The whale caught by Lewis Brower's crew was harpooned around 1 pm and was then towed back to the beach from 24 miles out. This took several hours. By 9 pm it was up on solid ground and completely divided up by 4 am. Shares go to each member of the crew, as well as to those who help cut it up. The rest goes back to the whaling captain's home, where many hours are spent the following day cutting up the various pieces into what will be distributed to the community. Rachel and I went to Lewis' house on Sunday to help with this. We worked on cutting muktuk (the blubber with skin attached) and also some of the internal organs (heart, kidneys, etc). Below is Rachel working on this ...
Whaling is an integral part of life in Barrow, as most community members rely on subsistence living practices to survive. Steaks from the grocery store are not part of day to day living around here ... but whale steaks are quite tasty! There are two whaling seasons each year, and the International Whaling Commission sets quotas for each community that cannot be exceeded. This fall season, Barrow is allowed 13 "strikes". So they can bring in a maximum of 13 whales. However, a whale that is harpooned but lost also counts as a "strike". Because of the careful hunting practices and consideration of population dynamics, the arctic whale population is thriving and this subsistence hunting practice is in no way curtailing the whale population.

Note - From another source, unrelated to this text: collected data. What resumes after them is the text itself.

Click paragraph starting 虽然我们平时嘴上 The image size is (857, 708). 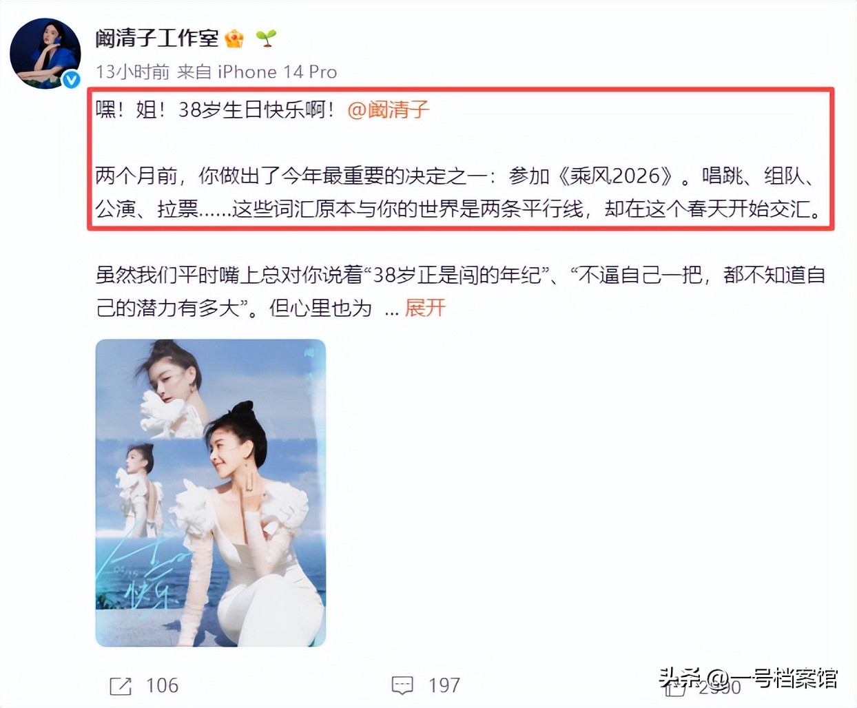tap(460, 291)
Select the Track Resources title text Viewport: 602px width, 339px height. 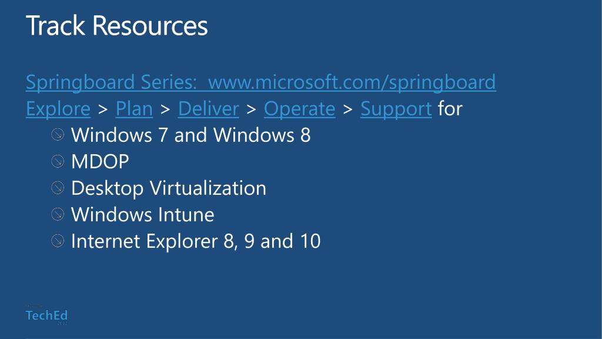(117, 25)
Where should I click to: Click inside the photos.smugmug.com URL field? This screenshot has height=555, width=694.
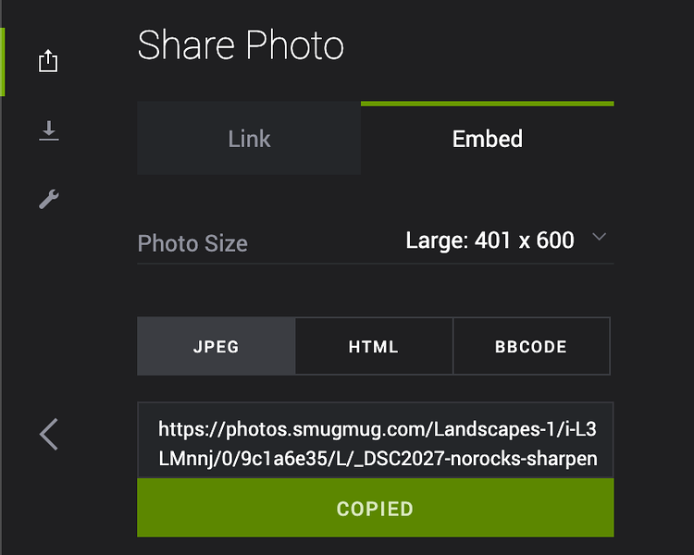click(376, 440)
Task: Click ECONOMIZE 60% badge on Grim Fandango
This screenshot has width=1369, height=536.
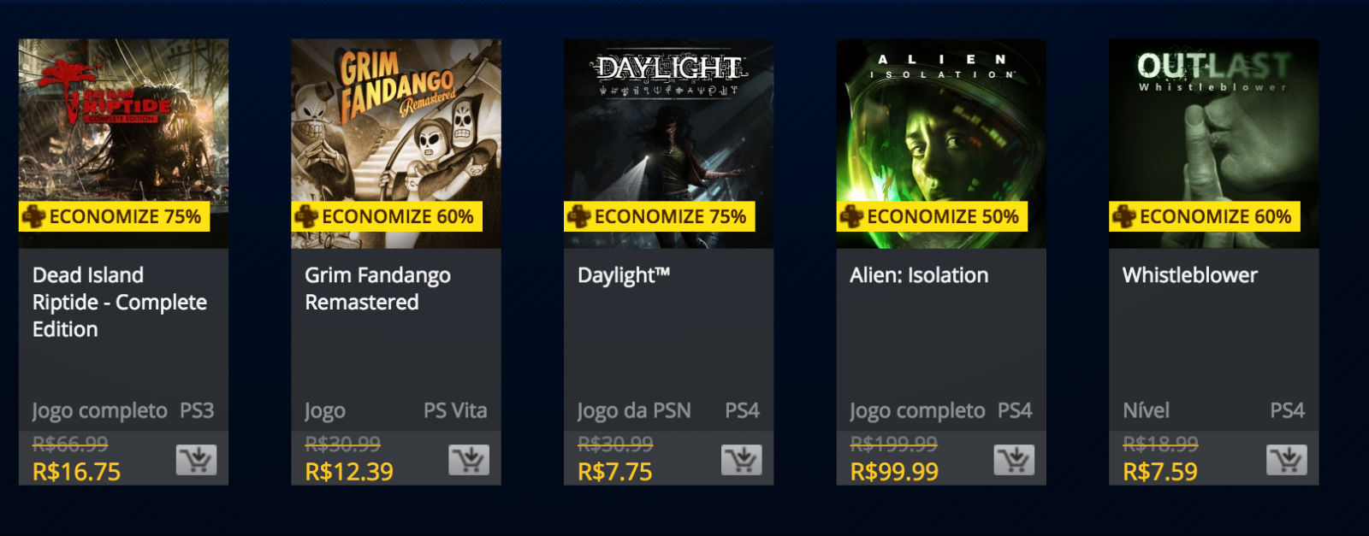Action: click(387, 216)
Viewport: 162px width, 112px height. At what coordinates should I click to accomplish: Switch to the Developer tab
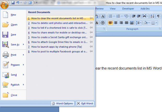point(128,9)
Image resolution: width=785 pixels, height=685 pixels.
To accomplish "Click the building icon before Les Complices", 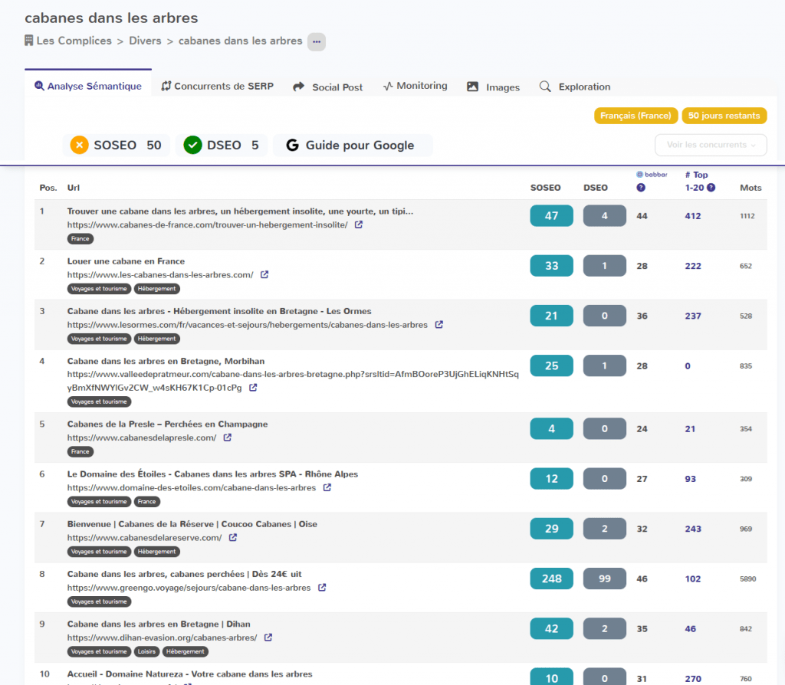I will click(28, 41).
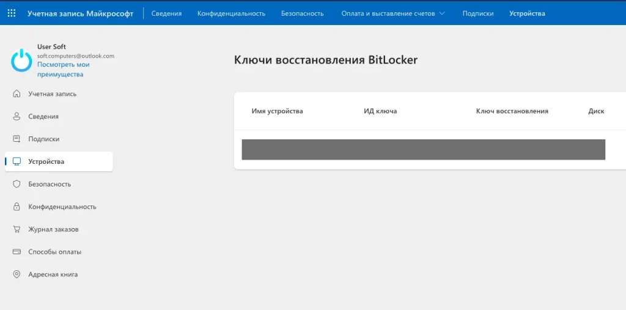Select the redacted BitLocker key row
This screenshot has height=310, width=626.
tap(423, 150)
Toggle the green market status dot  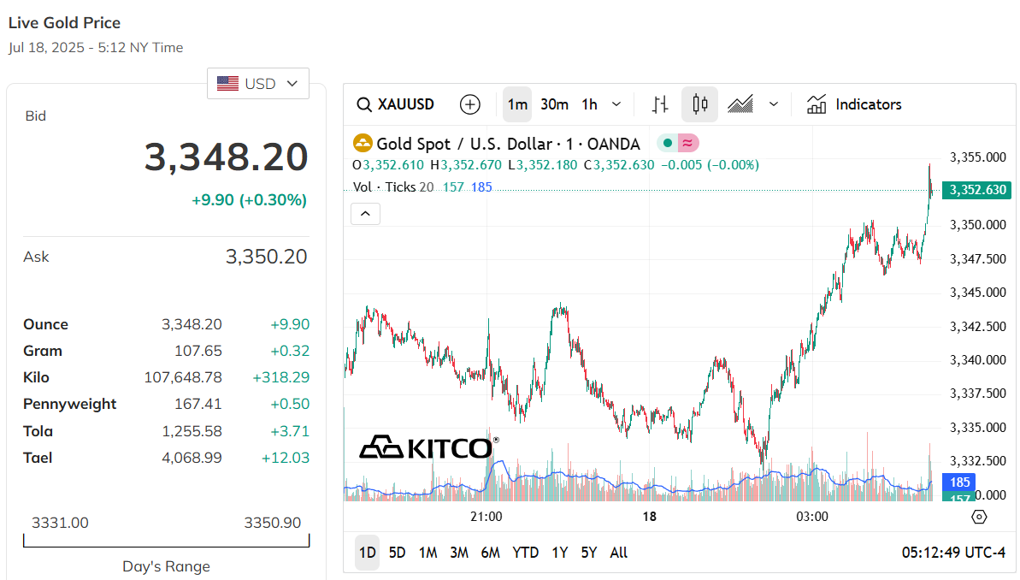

We are here in Barrow for several reasons this time around. 1.) I will be giving a talk to the local community updating them on our research and "reporting back" our results to the local community. 2.) Philadelphia area high school teacher, Dr. Bill Smith, is also here (he arrived on Monday) to do "remote" classes to his students back at Bristol Borough High School. He started the first of these today and will continue these on Thursday and Friday. 3.) We are sampling snow to isolate natural organic matter which we will take back to our Villanova lab to characterize, which means filtering lots of snow. As I type this blog, Rachel and I are babysitting our filters. Ah, the joys of science!